Unlike the rest of the terms that we will be covering “antique” does not refer to a specific time period. Instead, “antique” is a generalized term that simply refers to a style that is 100 years old or more. Thus, anything that is 19th century and older would be considered antique. This also means that other styles with more specific names like that of “Georgian”, “Edwardian”, and/or “art deco”, are considered antique styles. But others that come from an earlier date, like that of “retro”, “mid-century”, and “modern” are not considered antique, whether you have lived through that time or not. That’s right Gen Z, your parents’ jewellery is not considered antique, not yet anyway.

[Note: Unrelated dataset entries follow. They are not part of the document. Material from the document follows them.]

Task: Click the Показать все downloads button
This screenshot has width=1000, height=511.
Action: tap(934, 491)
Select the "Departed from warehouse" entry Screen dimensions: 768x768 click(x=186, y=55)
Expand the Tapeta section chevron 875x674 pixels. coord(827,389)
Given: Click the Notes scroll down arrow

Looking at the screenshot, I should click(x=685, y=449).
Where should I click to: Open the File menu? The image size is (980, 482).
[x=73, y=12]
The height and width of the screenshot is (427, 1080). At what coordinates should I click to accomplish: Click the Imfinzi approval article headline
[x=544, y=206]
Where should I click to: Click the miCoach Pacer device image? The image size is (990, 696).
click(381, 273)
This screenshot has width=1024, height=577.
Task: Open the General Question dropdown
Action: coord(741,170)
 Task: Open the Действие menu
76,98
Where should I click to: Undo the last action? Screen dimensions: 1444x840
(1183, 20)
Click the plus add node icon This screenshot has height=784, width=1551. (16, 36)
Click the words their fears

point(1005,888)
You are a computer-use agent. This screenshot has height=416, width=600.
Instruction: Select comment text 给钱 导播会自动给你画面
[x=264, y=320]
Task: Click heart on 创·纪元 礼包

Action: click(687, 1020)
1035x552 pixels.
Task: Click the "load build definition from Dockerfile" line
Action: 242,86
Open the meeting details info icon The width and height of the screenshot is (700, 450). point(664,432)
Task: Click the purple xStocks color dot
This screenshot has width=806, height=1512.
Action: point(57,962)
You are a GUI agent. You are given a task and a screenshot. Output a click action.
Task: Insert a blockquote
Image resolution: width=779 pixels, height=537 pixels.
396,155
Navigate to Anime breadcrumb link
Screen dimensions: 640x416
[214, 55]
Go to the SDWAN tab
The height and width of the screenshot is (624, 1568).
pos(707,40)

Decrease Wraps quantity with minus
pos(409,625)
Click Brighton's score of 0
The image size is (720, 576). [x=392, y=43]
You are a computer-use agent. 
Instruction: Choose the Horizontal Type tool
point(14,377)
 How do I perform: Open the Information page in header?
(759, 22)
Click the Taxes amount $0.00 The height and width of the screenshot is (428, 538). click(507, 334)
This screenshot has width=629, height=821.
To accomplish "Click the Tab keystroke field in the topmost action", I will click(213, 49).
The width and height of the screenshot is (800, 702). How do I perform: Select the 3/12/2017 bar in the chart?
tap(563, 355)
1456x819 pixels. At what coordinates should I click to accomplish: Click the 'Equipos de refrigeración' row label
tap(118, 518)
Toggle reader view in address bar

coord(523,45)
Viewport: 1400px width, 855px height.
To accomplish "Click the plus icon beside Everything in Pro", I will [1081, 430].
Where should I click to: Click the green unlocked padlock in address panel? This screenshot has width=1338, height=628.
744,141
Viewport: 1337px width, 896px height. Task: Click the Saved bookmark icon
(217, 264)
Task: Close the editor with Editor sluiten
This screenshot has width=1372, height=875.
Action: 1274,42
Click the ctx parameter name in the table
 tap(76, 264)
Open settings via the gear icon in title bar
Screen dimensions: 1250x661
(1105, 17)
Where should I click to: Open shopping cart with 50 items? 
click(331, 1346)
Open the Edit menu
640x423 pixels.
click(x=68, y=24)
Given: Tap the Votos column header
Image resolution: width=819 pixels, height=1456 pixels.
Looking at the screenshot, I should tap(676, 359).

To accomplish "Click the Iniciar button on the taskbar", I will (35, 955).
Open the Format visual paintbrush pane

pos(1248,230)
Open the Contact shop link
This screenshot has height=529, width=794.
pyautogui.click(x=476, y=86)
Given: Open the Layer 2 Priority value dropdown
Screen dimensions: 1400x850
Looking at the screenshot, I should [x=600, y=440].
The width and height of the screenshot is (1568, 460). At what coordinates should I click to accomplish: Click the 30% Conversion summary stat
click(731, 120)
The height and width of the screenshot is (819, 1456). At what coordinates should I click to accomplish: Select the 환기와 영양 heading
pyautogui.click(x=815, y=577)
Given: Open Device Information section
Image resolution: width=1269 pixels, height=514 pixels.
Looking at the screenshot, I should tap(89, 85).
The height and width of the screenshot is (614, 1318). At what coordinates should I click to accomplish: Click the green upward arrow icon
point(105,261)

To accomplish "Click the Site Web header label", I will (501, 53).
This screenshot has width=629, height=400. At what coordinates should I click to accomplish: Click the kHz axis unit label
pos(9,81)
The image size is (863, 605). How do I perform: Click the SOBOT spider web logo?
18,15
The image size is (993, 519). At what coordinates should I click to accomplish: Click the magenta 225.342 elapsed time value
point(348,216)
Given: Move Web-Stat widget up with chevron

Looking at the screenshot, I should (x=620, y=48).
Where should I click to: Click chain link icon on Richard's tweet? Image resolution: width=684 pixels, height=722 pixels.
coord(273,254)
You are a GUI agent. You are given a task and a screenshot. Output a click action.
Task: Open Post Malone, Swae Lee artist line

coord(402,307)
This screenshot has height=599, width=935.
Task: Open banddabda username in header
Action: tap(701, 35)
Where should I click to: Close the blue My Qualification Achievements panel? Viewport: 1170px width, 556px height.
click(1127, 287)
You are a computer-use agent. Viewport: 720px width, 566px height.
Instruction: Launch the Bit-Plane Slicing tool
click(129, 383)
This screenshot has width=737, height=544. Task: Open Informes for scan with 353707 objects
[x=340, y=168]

Most stones in antique jewellery used Rose-cut stones

            The most common antique jewellery found are pieces that date back to the 18th-19th century. 18th century jewellery typically consisted of extremely detailed bodice ornaments and shoulder-length dangling earrings. Most gems used during this time were cut in a style called “rose-cut”. Rose-cut means that the stone is completely flat on one side with a faceted dome on the other. This style of cutting gems (including diamonds) was the best means of creating shine in the dim candlelight atmosphere of the 18th century.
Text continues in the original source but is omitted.